La société française a alors formé un pourvoi en cassation. Elle invoque dans un premier temps que la cour d'appel n'a pas justifié sa décision. En effet, en déclarant que la clause attributive de compétence était applicable à la rupture brutale, et de ce fait consubstantiellement la législation anglaise, la cour d'appel n'a pas regardé si celle-ci contrevenait à l'ordre public économique français, et plus particulièrement à l'article L442-6 du Code de commerce. Dans un second temps, elle estime que la rupture brutale qui a pour fondement la responsabilité délictuelle ne rentrait pas dans le champ d'application de la clause qui se limitait aux obligations contractuelles. Par conséquent la cour d'appel a violé l'article 23 du règlement du 22 décembre 2010.

Les juges du droit ont rejeté le pourvoi formé par la société française en précisant que la clause présente dans le contrat ne se limitait pas aux obligations contractuelles, mais que par la référence « présent contrat » celle-ci concernait l'ensemble des litiges découlant de la relation contractuelle. Par ailleurs, la clause attributive de compétence de juridiction s'applique quand bien même il existerait au fond des lois de police.

Une clause attributive de compétence se définit comme étant « une disposition d'un contrat par laquelle les parties conviennent de confier le règlement d'un éventuel litige à une juridiction déterminée ». C'est ce que l'on appelle également le forum shopping. Cela permet aux parties de choisir une juridiction compétente entre plusieurs juridictions compétentes et qui rendra une solution plus favorable à leurs intérêts. On peut alors constater que les parties bénéficient d'une grande autonomie.

La Cour de cassation qui a admis que le champ d'application de la clause n'était pas seulement restreint aux obligations contractuelles mais à tous les litiges découlant de cette relation, démontre sa volonté de ne pas entraver l'autonomie des parties au contrat et de ne pas s’immiscer dans la relation contractuelle. On peut alors dire que le caractère général de la clause profite à l'autonomie des parties. Il sera donc préférable pour les parties de préciser quelles sont les obligations concernées par la clause si elles ne souhaitent pas que l'ensemble de la relation contractuelle soit régie par la juridiction désignée dans cette dernière.

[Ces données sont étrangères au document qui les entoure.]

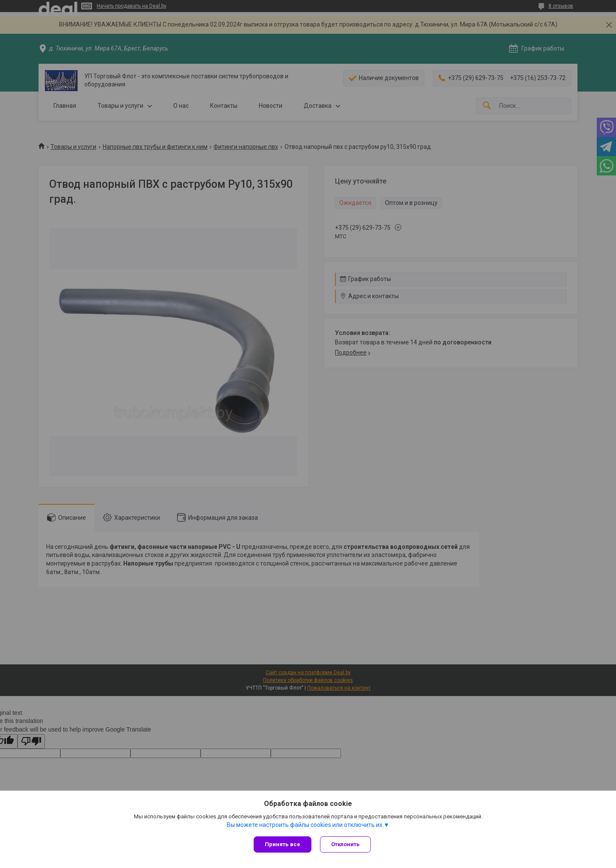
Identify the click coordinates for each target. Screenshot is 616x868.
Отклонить (345, 844)
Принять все (282, 844)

De surcroît, les juges du quai de l'horloge admettent la validité de la clause alors même qu'il pourrait exister une loi de police. Celle-ci est une disposition impérative permettant de protéger l'ordre public d'un pays. Une telle décision avait déjà été admise dans un arrêt de 20081. Dans cette affaire, la cour d'appel avait écarté la clause au motif qu'il existait une loi de police dans l'ordre juridique français. Cet arrêt avait été censuré par la Cour de cassation qui avait estimé que la clause devait être appliquée indépendamment de la détermination du fond applicable. Ceci paraît logique dans la mesure où avant de savoir quels textes sont applicables, il faut déjà savoir quelle juridiction est capable de trancher le litige. Il convient donc de distinguer l'ordre juridictionnel et l'ordre législatif.